— Problem requirements —
Copy every one of the following records verbatim, line by line.

[Start]

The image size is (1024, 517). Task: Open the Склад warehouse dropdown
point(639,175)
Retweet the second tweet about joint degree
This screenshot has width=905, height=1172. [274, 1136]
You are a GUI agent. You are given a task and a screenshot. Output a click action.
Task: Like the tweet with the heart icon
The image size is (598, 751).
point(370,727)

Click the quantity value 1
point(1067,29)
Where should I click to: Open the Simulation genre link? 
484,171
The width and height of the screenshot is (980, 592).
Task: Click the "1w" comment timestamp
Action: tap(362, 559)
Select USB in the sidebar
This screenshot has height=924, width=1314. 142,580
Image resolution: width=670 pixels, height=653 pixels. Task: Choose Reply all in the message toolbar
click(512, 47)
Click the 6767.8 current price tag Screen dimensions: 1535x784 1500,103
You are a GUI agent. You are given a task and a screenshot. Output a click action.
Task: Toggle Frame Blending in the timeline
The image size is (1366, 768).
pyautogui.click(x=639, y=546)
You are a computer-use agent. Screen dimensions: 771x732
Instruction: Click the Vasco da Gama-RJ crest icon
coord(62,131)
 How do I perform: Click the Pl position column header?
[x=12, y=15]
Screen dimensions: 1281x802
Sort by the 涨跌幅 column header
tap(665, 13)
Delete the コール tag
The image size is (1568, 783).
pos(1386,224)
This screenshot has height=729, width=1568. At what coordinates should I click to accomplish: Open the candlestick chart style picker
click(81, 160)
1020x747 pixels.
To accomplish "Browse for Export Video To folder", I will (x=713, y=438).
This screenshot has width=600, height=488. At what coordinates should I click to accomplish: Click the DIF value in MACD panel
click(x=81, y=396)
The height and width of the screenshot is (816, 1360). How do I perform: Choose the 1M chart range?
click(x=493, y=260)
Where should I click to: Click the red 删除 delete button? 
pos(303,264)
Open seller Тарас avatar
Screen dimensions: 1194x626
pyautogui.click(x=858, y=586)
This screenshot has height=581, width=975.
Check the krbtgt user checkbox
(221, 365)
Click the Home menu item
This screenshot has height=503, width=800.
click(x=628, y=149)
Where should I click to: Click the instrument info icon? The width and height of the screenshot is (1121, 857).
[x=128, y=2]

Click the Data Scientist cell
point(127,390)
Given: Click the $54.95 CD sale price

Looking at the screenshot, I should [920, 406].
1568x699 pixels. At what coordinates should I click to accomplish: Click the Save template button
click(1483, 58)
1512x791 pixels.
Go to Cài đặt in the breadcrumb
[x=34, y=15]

[End]

— Written solution —
The image size is (1024, 517). Task: Open the Склад warehouse dropdown
point(639,175)
Retweet the second tweet about joint degree
This screenshot has width=905, height=1172. [274, 1136]
You are a GUI agent. You are given a task and a screenshot. Output a click action.
Task: Like the tweet with the heart icon
The image size is (598, 751).
point(370,727)

Click the quantity value 1
point(1067,29)
Where should I click to: Open the Simulation genre link? 
484,171
The width and height of the screenshot is (980, 592).
Task: Click the "1w" comment timestamp
Action: tap(362, 559)
Select USB in the sidebar
This screenshot has height=924, width=1314. 142,580
Image resolution: width=670 pixels, height=653 pixels. Task: Choose Reply all in the message toolbar
click(512, 47)
Click the 6767.8 current price tag Screen dimensions: 1535x784 1500,103
You are a GUI agent. You are given a task and a screenshot. Output a click action.
Task: Toggle Frame Blending in the timeline
The image size is (1366, 768).
pyautogui.click(x=639, y=546)
You are a computer-use agent. Screen dimensions: 771x732
Instruction: Click the Vasco da Gama-RJ crest icon
coord(62,131)
 How do I perform: Click the Pl position column header?
[x=12, y=15]
Screen dimensions: 1281x802
Sort by the 涨跌幅 column header
tap(665, 13)
Delete the コール tag
The image size is (1568, 783).
pos(1386,224)
This screenshot has height=729, width=1568. At what coordinates should I click to accomplish: Open the candlestick chart style picker
click(81, 160)
1020x747 pixels.
To accomplish "Browse for Export Video To folder", I will (x=713, y=438).
This screenshot has width=600, height=488. At what coordinates should I click to accomplish: Click the DIF value in MACD panel
click(x=81, y=396)
The height and width of the screenshot is (816, 1360). How do I perform: Choose the 1M chart range?
click(x=493, y=260)
Where should I click to: Click the red 删除 delete button? 
pos(303,264)
Open seller Тарас avatar
Screen dimensions: 1194x626
pyautogui.click(x=858, y=586)
This screenshot has height=581, width=975.
Check the krbtgt user checkbox
(221, 365)
Click the Home menu item
This screenshot has height=503, width=800.
click(x=628, y=149)
Where should I click to: Click the instrument info icon? The width and height of the screenshot is (1121, 857).
[x=128, y=2]

Click the Data Scientist cell
point(127,390)
Given: Click the $54.95 CD sale price

Looking at the screenshot, I should [920, 406].
1568x699 pixels. At what coordinates should I click to accomplish: Click the Save template button
click(1483, 58)
1512x791 pixels.
Go to Cài đặt in the breadcrumb
[x=34, y=15]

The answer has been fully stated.